The storm is expected to hit most of the east coast from Wednesday to Thursday, and several feet of snow and thick ice could cause power outages across the region.
The cities of Boston and New York City could see up to a foot of snow, while parts of the tri-state area could see up to 16 inches.
“There is great confidence that this winter storm will cause significant impacts, including travel disruption and power outages across much of the mid-Atlantic and southern New England,” the Weather Prediction said. Center.
The storm system leaves the Rockies until Tuesday, bringing snow to the southern plains before encountering cooler air further east.
Freezing rain will fall along I-80 and in the mountains of Virginia, with ice buildup of more than a quarter of an inch possible in Roanoke, Charlottesville, west of Beckley, West Virginia.
A mixture of precipitation will stretch from North Carolina to Pennsylvania, with heavy snowfall in the tri-state area and New England, according to maps from the Weather Prediction Center.
Lighter snowfall amounts from Indiana to New Hampshire are expected by Wednesday, WPC said.
High winds will also be of concern, with some areas, particularly along the coast, approaching blizzard conditions. Sustained winds of 25 to 35 mph are possible, with occasional gusts of up to 45 mph.

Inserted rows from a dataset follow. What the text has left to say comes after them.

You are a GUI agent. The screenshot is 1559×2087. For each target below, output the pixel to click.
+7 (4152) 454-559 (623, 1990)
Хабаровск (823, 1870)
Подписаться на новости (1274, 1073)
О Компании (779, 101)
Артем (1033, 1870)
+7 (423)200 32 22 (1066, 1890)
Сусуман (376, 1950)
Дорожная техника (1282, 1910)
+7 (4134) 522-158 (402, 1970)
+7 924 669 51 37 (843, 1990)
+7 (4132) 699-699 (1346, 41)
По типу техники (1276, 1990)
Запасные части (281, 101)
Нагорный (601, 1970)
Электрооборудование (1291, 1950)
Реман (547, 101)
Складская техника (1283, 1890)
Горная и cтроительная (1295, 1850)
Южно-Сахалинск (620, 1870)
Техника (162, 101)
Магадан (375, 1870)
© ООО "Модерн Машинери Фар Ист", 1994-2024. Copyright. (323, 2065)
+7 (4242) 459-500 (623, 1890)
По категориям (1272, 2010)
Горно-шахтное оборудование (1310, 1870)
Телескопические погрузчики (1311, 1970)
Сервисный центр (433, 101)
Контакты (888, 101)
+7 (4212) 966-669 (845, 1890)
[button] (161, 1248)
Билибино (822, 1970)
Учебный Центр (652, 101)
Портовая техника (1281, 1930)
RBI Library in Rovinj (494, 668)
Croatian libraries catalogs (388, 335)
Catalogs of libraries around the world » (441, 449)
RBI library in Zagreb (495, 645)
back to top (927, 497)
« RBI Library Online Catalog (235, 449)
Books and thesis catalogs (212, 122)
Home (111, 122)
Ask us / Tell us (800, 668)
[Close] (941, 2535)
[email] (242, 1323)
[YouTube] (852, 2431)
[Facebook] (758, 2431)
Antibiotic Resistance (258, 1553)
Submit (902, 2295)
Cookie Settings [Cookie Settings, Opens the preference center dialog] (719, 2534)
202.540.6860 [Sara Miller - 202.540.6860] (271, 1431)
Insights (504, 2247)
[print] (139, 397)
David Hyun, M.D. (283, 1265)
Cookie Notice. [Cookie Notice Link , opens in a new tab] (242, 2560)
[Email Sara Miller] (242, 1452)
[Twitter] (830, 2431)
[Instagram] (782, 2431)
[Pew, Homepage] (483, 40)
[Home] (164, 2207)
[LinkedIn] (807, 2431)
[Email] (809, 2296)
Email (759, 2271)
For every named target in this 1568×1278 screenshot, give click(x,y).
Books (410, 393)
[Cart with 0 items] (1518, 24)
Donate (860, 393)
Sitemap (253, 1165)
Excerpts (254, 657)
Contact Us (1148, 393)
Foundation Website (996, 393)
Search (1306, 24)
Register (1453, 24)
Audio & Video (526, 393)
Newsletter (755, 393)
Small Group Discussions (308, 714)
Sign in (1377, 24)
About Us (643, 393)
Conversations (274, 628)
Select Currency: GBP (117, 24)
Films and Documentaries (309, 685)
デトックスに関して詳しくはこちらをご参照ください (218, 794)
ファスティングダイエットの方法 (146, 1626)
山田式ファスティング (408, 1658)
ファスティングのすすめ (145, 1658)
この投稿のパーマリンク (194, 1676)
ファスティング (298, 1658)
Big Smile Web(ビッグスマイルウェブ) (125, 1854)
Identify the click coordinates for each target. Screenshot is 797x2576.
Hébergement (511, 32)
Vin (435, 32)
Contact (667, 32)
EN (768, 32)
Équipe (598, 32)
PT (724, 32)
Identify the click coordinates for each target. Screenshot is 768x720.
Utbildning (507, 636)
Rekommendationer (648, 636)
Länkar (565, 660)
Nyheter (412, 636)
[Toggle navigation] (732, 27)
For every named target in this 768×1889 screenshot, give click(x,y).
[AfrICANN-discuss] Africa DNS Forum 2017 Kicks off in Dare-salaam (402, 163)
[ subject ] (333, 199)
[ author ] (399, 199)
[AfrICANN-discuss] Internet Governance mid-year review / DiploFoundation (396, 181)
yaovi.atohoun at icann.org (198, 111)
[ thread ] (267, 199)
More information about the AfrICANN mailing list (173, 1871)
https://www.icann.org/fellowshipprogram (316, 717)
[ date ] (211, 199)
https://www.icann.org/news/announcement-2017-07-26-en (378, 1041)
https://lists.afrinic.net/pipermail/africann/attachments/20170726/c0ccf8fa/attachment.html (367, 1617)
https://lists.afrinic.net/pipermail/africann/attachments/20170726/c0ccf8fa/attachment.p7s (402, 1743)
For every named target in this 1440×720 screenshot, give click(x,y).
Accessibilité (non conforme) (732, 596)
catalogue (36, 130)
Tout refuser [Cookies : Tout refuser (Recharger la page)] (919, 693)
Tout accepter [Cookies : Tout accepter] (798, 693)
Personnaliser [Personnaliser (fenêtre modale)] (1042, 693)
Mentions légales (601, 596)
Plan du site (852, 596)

Shippers have contingency plans for vaccine distribution
The weather could make travel very difficult or even impossible in some areas, the National Weather Service said.
While the storm is not expected to have a major impact on the distribution of the Covid-19 vaccine, shippers have made contingency plans to account for weather issues.
The winter snowstorm will hit parts of the mid-Atlantic to New England starting Wednesday, when shippers are expected to make 66 deliveries nationwide. Later in the week, more vaccines will be shipped to Pfizer distribution boxes requiring dry ice.
FedEx does not expect any “significant impact” on the service, company spokeswoman Shannon Davis wrote in an email Monday, adding that they would continue to monitor the forecast.
“We have a team of 15 meteorologists monitoring the conditions 24/7, and we have contingency plans in place for bad weather,” she said.
UPS did not immediately respond to CNN’s request for comment, but also has an internal team that monitors the weather.
General Gustave Perna of Operation Warp Speed told reporters on Monday his group was planning many different problems, the worst case being a delivery vehicle or plane crash. Bad weather is in the middle of the spectrum of problems, he said.
Some doses will be kept in a “safety stock” in case of a problem.
CNN’s Steve Almasy, Judson Jones, Melissa North and Taylor Ward contributed to this report.